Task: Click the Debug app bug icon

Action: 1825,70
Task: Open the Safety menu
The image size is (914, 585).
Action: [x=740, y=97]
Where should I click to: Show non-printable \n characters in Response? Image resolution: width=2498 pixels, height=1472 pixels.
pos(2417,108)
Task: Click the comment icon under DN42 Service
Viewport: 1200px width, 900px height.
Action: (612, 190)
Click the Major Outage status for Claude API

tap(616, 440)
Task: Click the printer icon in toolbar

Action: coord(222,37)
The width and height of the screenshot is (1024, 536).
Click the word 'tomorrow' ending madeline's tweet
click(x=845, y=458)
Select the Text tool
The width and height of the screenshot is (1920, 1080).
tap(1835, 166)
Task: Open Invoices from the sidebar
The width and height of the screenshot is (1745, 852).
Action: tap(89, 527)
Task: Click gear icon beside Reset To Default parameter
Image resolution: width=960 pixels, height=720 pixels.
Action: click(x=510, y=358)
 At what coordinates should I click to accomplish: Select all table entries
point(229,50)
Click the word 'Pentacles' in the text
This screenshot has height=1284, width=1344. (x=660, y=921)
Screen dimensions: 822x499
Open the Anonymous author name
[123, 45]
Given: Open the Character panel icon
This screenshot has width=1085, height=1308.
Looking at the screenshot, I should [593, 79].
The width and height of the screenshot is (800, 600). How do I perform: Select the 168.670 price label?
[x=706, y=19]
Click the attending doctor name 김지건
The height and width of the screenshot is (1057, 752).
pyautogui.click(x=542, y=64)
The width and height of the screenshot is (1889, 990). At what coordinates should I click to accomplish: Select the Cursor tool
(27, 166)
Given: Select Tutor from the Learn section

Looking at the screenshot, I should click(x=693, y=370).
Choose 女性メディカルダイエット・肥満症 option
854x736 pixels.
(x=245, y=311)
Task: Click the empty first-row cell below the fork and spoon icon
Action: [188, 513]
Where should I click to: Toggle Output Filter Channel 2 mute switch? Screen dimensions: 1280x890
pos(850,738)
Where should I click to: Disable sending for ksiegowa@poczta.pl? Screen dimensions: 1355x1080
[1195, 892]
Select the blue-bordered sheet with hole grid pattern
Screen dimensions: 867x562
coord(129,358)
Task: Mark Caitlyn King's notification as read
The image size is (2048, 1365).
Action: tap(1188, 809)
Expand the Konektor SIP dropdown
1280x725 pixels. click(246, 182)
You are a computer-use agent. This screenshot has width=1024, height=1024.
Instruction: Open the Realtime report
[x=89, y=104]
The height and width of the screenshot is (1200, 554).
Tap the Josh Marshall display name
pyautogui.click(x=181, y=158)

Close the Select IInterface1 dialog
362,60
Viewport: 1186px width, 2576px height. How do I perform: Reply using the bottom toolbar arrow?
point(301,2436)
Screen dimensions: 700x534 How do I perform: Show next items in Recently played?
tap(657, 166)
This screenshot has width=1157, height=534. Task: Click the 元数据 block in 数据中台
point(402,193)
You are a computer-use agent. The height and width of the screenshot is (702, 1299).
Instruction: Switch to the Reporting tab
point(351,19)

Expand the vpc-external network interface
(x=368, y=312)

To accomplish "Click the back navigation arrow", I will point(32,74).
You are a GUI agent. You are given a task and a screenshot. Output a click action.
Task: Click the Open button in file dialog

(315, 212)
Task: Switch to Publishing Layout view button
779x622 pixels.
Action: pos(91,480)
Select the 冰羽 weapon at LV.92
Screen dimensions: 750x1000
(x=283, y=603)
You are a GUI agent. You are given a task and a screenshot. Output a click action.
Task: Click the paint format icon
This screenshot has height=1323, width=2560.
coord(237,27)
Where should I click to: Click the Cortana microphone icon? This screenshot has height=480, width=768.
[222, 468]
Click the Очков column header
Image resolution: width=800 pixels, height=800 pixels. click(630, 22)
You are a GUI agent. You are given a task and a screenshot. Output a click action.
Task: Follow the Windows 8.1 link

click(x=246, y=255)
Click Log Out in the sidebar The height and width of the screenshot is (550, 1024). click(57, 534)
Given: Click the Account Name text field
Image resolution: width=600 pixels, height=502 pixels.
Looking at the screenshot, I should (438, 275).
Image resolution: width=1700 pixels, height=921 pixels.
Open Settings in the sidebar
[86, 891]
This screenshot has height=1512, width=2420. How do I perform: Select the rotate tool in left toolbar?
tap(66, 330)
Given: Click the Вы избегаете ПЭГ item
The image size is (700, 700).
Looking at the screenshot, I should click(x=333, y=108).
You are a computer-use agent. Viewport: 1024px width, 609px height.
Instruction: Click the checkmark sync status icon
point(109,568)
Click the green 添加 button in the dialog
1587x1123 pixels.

* * * * * * * * *

» WHAT IS NEEDED
Convert every line of the records above into a numbered list, leaving out the blank lines.

» THE ANSWER
1. Task: Click the Debug app bug icon
2. Action: 1825,70
3. Task: Open the Safety menu
4. The image size is (914, 585).
5. Action: [x=740, y=97]
6. Where should I click to: Show non-printable \n characters in Response? Image resolution: width=2498 pixels, height=1472 pixels.
7. pos(2417,108)
8. Task: Click the comment icon under DN42 Service
9. Viewport: 1200px width, 900px height.
10. Action: (612, 190)
11. Click the Major Outage status for Claude API
12. tap(616, 440)
13. Task: Click the printer icon in toolbar
14. Action: coord(222,37)
15. The width and height of the screenshot is (1024, 536).
16. Click the word 'tomorrow' ending madeline's tweet
17. click(x=845, y=458)
18. Select the Text tool
19. The width and height of the screenshot is (1920, 1080).
20. tap(1835, 166)
21. Task: Open Invoices from the sidebar
22. The width and height of the screenshot is (1745, 852).
23. Action: tap(89, 527)
24. Task: Click gear icon beside Reset To Default parameter
25. Image resolution: width=960 pixels, height=720 pixels.
26. Action: click(x=510, y=358)
27.  At what coordinates should I click to accomplish: Select all table entries
28. point(229,50)
29. Click the word 'Pentacles' in the text
30. This screenshot has height=1284, width=1344. (x=660, y=921)
31. Screen dimensions: 822x499
32. Open the Anonymous author name
33. [123, 45]
34. Given: Open the Character panel icon
35. This screenshot has width=1085, height=1308.
36. Looking at the screenshot, I should [593, 79].
37. The width and height of the screenshot is (800, 600). How do I perform: Select the 168.670 price label?
38. [x=706, y=19]
39. Click the attending doctor name 김지건
40. The height and width of the screenshot is (1057, 752).
41. pyautogui.click(x=542, y=64)
42. The width and height of the screenshot is (1889, 990). At what coordinates should I click to accomplish: Select the Cursor tool
43. (27, 166)
44. Given: Select Tutor from the Learn section
45. Looking at the screenshot, I should click(x=693, y=370).
46. Choose 女性メディカルダイエット・肥満症 option
47. 854x736 pixels.
48. (x=245, y=311)
49. Task: Click the empty first-row cell below the fork and spoon icon
50. Action: [188, 513]
51. Where should I click to: Toggle Output Filter Channel 2 mute switch? Screen dimensions: 1280x890
52. pos(850,738)
53. Where should I click to: Disable sending for ksiegowa@poczta.pl? Screen dimensions: 1355x1080
54. [1195, 892]
55. Select the blue-bordered sheet with hole grid pattern
56. Screen dimensions: 867x562
57. coord(129,358)
58. Task: Mark Caitlyn King's notification as read
59. The image size is (2048, 1365).
60. Action: tap(1188, 809)
61. Expand the Konektor SIP dropdown
62. 1280x725 pixels. click(246, 182)
63. You are a computer-use agent. This screenshot has width=1024, height=1024.
64. Instruction: Open the Realtime report
65. [x=89, y=104]
66. The height and width of the screenshot is (1200, 554).
67. Tap the Josh Marshall display name
68. pyautogui.click(x=181, y=158)
69. Close the Select IInterface1 dialog
70. 362,60
71. Viewport: 1186px width, 2576px height. How do I perform: Reply using the bottom toolbar arrow?
72. point(301,2436)
73. Screen dimensions: 700x534 How do I perform: Show next items in Recently played?
74. tap(657, 166)
75. This screenshot has width=1157, height=534. Task: Click the 元数据 block in 数据中台
76. point(402,193)
77. You are a computer-use agent. The height and width of the screenshot is (702, 1299).
78. Instruction: Switch to the Reporting tab
79. point(351,19)
80. Expand the vpc-external network interface
81. (x=368, y=312)
82. To accomplish "Click the back navigation arrow", I will point(32,74).
83. You are a GUI agent. You are given a task and a screenshot. Output a click action.
84. Task: Click the Open button in file dialog
85. (315, 212)
86. Task: Switch to Publishing Layout view button
87. 779x622 pixels.
88. Action: pos(91,480)
89. Select the 冰羽 weapon at LV.92
90. Screen dimensions: 750x1000
91. (x=283, y=603)
92. You are a GUI agent. You are given a task and a screenshot. Output a click action.
93. Task: Click the paint format icon
94. This screenshot has height=1323, width=2560.
95. coord(237,27)
96. Where should I click to: Click the Cortana microphone icon? This screenshot has height=480, width=768.
97. [222, 468]
98. Click the Очков column header
99. Image resolution: width=800 pixels, height=800 pixels. click(630, 22)
100. You are a GUI agent. You are given a task and a screenshot. Output a click action.
101. Task: Follow the Windows 8.1 link
102. click(x=246, y=255)
103. Click Log Out in the sidebar The height and width of the screenshot is (550, 1024). click(57, 534)
104. Given: Click the Account Name text field
105. Image resolution: width=600 pixels, height=502 pixels.
106. Looking at the screenshot, I should (438, 275).
107. Image resolution: width=1700 pixels, height=921 pixels.
108. Open Settings in the sidebar
109. [86, 891]
110. This screenshot has height=1512, width=2420. How do I perform: Select the rotate tool in left toolbar?
111. tap(66, 330)
112. Given: Click the Вы избегаете ПЭГ item
113. The image size is (700, 700).
114. Looking at the screenshot, I should click(x=333, y=108).
115. You are a computer-use agent. Viewport: 1024px width, 609px height.
116. Instruction: Click the checkmark sync status icon
117. point(109,568)
118. Click the green 添加 button in the dialog
119. 1587x1123 pixels.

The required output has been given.